◆ WHAT IS REQUIRED ◆
In the listing below, which lines contain the string "thumb"? Copy them all.

::: INFORMATION :::

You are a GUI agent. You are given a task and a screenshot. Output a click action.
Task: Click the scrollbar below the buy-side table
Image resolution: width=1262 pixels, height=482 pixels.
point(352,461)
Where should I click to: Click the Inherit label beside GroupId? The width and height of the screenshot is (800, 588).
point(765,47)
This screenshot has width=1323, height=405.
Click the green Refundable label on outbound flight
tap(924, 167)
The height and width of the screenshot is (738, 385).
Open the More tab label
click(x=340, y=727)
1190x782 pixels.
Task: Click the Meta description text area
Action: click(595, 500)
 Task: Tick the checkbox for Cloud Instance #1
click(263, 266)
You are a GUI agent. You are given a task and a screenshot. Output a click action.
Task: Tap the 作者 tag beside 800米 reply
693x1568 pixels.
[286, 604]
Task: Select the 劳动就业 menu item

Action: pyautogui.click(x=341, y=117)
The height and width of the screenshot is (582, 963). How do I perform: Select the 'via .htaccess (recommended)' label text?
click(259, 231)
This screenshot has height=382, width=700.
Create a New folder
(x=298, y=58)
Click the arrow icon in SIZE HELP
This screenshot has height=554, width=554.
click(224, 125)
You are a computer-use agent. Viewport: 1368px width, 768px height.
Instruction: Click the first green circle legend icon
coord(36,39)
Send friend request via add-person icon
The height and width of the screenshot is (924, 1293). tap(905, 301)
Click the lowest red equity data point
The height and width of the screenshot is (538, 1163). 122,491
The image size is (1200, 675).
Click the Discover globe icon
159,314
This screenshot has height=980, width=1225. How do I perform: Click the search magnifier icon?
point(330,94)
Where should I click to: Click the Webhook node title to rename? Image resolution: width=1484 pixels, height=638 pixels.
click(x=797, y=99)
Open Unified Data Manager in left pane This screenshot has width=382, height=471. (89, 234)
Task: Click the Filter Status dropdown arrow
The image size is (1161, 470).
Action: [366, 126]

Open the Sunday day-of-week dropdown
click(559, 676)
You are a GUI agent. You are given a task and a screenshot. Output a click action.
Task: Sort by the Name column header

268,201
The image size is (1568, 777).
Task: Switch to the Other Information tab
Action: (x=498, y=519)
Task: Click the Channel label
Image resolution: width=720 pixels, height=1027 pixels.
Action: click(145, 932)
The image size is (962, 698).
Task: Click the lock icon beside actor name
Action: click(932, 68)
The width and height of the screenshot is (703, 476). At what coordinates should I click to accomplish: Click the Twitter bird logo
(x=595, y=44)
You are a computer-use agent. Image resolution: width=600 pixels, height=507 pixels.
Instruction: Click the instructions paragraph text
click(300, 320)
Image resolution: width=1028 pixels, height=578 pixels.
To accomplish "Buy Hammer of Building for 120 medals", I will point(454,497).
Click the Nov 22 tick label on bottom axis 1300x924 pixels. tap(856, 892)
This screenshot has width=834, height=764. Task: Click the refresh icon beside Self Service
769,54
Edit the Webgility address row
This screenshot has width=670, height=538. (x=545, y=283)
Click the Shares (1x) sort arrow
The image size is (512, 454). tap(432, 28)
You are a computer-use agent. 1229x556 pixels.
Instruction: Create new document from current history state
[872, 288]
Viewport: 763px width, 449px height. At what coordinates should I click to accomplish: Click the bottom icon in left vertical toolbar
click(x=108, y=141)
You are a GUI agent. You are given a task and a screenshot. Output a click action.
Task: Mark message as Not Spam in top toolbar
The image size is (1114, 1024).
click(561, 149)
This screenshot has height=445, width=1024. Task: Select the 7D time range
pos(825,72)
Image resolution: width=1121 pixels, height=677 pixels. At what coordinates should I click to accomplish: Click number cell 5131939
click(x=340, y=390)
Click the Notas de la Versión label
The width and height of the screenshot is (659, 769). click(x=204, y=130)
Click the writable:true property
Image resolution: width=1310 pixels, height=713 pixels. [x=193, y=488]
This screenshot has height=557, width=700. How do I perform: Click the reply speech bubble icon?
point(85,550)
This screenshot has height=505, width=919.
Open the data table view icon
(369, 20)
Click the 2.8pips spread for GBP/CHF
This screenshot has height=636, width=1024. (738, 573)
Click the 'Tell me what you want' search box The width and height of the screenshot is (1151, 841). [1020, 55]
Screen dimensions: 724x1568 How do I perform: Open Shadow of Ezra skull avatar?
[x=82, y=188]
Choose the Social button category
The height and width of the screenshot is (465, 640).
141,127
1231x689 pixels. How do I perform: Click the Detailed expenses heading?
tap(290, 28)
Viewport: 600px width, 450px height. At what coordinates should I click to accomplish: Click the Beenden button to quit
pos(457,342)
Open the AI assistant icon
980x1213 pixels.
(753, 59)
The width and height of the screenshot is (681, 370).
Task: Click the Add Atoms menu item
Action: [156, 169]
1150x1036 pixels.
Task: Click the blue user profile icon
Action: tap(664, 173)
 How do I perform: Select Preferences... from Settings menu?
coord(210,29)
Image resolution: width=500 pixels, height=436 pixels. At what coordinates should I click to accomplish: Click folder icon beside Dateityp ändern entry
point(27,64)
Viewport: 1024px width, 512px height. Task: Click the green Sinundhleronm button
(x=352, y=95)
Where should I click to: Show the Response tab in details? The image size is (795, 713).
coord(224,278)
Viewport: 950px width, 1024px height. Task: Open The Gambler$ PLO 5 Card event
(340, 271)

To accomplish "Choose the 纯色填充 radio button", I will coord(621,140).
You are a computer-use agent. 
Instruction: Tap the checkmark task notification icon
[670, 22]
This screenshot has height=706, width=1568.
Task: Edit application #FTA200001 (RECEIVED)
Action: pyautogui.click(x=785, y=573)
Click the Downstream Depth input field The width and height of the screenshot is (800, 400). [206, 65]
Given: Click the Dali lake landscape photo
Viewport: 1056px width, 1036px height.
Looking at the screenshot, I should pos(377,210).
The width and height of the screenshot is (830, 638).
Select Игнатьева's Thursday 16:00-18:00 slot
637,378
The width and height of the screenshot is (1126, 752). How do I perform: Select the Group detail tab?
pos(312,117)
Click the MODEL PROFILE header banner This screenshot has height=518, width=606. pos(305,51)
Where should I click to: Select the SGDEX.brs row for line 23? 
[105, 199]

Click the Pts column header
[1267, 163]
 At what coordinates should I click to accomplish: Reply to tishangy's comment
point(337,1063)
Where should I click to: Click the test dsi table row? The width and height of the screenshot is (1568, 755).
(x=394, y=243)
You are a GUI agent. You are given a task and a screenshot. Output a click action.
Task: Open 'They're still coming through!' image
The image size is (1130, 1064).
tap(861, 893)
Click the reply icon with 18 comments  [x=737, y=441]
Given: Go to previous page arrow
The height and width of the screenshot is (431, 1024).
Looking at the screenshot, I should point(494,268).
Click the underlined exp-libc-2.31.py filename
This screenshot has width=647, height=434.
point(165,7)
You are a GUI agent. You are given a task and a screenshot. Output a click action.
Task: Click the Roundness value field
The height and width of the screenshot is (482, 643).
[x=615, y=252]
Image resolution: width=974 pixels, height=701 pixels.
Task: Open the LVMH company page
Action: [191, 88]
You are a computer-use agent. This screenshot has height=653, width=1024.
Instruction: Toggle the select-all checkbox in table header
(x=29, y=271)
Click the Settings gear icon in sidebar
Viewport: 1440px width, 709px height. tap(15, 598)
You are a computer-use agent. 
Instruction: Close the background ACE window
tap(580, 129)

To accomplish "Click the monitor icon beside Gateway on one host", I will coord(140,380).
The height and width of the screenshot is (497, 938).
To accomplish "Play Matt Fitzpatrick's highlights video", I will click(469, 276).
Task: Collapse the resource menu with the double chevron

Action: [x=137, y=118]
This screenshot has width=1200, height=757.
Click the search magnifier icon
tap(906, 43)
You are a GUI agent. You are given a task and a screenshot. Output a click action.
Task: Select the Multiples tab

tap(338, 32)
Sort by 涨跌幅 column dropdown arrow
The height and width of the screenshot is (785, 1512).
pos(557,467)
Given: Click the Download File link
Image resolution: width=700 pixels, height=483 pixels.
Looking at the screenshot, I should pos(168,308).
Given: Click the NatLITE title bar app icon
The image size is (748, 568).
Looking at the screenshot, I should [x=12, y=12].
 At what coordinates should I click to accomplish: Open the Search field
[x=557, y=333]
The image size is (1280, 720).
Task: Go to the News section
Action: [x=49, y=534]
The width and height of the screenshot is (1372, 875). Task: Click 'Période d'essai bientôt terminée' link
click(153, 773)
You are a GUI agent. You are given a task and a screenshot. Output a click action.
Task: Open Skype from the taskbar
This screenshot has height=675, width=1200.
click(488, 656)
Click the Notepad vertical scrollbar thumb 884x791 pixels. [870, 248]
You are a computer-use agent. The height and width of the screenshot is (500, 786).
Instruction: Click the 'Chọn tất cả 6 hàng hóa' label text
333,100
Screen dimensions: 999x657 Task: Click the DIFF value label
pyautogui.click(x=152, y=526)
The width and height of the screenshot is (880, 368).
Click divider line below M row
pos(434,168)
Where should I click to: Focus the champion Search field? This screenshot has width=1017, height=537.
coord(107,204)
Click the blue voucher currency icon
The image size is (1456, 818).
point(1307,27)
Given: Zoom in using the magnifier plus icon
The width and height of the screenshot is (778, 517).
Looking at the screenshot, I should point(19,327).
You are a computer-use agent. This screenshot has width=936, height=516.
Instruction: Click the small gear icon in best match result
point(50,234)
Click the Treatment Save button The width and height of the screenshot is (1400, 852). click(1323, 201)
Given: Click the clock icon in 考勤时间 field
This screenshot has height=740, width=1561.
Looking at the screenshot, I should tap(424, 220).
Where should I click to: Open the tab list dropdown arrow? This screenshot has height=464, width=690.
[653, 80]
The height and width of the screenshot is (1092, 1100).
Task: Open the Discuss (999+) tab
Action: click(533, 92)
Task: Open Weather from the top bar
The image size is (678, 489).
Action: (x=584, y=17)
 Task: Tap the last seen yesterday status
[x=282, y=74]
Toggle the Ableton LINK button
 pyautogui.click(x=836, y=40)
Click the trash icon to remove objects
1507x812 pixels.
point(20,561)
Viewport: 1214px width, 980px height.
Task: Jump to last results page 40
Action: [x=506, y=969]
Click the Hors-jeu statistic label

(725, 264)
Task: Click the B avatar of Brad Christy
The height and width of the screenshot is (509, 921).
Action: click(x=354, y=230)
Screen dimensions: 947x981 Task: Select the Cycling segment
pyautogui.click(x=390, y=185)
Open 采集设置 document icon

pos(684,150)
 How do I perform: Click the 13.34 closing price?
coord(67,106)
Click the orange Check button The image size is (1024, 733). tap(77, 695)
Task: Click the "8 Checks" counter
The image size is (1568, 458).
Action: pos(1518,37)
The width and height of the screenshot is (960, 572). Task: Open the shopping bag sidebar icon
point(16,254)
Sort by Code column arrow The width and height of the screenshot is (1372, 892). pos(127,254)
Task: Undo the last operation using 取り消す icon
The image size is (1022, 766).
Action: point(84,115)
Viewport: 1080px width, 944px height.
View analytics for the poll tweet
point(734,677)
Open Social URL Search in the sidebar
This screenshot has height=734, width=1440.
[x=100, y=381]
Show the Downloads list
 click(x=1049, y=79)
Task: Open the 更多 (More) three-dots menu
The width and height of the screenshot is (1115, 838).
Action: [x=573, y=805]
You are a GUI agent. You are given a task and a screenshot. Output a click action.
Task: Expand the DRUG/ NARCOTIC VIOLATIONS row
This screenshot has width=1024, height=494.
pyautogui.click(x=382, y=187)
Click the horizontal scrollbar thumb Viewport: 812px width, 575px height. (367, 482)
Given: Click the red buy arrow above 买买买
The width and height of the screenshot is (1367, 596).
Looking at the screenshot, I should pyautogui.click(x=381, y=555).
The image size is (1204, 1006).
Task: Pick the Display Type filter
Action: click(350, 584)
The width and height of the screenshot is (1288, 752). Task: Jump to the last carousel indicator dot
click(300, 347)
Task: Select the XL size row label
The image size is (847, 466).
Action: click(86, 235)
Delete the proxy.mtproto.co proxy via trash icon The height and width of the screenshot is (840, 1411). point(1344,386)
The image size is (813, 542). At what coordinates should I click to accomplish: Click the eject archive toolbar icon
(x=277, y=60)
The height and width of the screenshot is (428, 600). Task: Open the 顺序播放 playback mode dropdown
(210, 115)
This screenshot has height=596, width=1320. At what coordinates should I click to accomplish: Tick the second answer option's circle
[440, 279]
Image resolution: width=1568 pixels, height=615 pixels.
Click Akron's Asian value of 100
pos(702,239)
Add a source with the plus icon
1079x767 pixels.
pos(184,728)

:::

◆ PROBLEM SOLUTION ◆
Click the Notepad vertical scrollbar thumb 884x791 pixels. [870, 248]
Click the horizontal scrollbar thumb Viewport: 812px width, 575px height. (367, 482)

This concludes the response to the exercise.